◆ TO DO ◆
What is the number of lines in this data that contain the word "navigation"? Give the number alone.

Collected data
Segment Open

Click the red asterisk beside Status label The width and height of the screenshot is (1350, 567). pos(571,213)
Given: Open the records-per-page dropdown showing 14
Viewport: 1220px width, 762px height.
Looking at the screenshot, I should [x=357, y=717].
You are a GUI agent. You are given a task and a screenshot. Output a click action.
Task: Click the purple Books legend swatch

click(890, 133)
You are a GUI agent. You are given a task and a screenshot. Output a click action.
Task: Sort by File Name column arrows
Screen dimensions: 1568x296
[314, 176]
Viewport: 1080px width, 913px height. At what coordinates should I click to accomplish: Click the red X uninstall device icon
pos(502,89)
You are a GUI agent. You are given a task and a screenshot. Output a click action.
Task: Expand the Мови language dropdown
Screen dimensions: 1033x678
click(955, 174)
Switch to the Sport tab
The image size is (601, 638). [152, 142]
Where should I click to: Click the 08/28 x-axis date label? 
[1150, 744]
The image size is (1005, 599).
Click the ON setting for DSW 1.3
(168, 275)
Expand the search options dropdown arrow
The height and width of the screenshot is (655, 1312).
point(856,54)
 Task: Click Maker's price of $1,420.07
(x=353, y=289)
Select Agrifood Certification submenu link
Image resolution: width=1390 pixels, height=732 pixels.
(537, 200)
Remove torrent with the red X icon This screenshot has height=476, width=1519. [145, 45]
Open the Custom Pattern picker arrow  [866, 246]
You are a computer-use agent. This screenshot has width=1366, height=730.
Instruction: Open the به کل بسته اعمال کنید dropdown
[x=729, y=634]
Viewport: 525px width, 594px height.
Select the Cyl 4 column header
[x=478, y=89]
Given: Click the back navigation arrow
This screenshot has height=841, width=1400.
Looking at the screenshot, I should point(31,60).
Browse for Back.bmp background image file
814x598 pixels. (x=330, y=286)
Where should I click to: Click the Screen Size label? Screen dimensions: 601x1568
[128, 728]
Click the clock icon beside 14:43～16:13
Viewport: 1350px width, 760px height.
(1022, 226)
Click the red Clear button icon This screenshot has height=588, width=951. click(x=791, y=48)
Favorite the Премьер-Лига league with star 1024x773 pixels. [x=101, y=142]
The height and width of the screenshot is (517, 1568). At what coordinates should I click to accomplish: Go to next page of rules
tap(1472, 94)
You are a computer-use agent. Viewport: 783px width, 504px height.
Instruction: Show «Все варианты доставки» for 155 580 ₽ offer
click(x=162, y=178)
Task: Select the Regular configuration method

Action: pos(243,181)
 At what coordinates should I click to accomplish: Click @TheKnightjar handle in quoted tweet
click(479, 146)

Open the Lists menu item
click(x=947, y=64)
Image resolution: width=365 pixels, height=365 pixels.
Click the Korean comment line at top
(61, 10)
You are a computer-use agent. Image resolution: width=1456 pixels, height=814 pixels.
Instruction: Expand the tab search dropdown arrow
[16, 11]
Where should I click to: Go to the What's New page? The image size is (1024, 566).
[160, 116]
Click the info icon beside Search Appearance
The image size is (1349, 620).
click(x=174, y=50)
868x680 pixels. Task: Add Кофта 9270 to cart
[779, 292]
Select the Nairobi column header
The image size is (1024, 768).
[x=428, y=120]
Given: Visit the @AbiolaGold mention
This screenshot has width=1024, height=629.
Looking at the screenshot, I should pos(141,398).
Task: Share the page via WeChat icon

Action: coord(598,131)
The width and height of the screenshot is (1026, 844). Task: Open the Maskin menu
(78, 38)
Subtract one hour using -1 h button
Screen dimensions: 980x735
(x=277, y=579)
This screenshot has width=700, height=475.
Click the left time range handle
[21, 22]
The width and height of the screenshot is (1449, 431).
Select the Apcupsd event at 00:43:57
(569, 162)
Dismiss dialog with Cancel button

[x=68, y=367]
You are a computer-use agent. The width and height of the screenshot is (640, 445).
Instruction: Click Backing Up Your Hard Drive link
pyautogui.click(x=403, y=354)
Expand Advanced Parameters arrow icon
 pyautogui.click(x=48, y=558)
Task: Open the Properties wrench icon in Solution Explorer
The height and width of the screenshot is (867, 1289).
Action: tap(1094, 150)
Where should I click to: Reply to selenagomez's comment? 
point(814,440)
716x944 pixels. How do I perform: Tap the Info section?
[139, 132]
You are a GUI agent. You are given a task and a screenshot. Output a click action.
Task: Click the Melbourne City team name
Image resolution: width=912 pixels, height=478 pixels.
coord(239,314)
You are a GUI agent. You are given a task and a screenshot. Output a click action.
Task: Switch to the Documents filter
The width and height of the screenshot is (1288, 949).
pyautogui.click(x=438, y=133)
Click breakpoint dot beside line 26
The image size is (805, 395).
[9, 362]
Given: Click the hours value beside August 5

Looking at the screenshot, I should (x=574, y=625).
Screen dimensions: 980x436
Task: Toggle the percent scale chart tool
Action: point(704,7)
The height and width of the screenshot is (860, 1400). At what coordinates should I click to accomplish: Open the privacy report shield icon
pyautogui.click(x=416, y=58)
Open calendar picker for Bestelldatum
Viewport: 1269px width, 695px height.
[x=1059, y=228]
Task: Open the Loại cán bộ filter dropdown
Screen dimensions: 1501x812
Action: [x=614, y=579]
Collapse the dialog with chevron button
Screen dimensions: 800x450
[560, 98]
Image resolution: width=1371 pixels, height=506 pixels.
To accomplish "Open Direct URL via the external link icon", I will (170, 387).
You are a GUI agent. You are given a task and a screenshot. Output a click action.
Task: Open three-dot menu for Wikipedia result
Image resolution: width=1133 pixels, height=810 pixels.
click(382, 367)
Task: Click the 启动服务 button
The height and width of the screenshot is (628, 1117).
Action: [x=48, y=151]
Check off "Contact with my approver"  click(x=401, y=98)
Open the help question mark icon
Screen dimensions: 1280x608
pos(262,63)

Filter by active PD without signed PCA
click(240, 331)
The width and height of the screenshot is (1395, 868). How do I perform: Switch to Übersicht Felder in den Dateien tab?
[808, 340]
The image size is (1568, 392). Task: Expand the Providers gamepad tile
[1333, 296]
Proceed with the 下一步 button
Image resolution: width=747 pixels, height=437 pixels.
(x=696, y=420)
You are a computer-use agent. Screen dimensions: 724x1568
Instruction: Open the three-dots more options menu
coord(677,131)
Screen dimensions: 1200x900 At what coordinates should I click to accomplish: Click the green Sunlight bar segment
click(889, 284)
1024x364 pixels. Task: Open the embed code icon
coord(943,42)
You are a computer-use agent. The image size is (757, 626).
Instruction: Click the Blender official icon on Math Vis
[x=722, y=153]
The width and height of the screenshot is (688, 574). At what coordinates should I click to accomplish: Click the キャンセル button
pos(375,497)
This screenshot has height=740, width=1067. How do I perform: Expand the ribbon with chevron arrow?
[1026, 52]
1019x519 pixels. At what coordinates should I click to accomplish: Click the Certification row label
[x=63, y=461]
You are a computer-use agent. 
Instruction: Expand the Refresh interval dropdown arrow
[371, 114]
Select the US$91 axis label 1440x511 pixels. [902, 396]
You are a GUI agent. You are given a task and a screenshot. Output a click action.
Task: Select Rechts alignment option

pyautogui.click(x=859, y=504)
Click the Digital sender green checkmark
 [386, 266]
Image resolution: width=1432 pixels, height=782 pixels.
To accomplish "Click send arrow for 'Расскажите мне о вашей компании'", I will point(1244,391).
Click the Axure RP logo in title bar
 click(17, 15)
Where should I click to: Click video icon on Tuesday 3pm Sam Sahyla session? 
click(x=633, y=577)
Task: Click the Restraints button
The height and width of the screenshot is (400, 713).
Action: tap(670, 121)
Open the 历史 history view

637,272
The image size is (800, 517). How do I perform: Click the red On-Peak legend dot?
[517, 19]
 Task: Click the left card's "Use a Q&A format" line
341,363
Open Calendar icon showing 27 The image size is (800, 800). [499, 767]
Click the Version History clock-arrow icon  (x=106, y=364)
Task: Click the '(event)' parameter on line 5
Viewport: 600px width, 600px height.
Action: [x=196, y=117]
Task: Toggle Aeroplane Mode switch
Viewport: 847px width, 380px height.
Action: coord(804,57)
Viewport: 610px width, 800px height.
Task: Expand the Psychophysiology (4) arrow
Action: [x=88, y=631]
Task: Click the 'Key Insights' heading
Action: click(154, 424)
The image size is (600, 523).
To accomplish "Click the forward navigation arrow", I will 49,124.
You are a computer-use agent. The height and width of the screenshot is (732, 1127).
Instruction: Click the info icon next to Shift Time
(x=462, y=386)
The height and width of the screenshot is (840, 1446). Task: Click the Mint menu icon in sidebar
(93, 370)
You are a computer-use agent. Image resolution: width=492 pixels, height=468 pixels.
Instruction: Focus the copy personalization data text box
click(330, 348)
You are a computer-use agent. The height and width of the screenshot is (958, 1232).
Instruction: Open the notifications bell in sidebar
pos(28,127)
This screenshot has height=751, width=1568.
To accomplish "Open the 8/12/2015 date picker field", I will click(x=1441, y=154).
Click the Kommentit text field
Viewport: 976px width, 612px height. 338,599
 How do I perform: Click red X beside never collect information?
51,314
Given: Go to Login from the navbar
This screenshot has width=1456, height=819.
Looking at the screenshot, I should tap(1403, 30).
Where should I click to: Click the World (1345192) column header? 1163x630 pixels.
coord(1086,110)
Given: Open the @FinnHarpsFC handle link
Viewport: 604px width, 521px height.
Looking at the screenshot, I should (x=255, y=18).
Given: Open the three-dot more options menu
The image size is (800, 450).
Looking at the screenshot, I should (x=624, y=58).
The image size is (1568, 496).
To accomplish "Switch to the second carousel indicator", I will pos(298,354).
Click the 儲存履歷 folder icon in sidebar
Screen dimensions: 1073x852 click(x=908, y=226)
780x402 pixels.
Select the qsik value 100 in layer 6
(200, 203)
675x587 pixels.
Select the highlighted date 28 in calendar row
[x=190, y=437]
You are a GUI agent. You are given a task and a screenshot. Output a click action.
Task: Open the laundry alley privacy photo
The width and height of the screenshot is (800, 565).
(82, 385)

Segment Closed

◆ WRITTEN RESPONSE ◆
2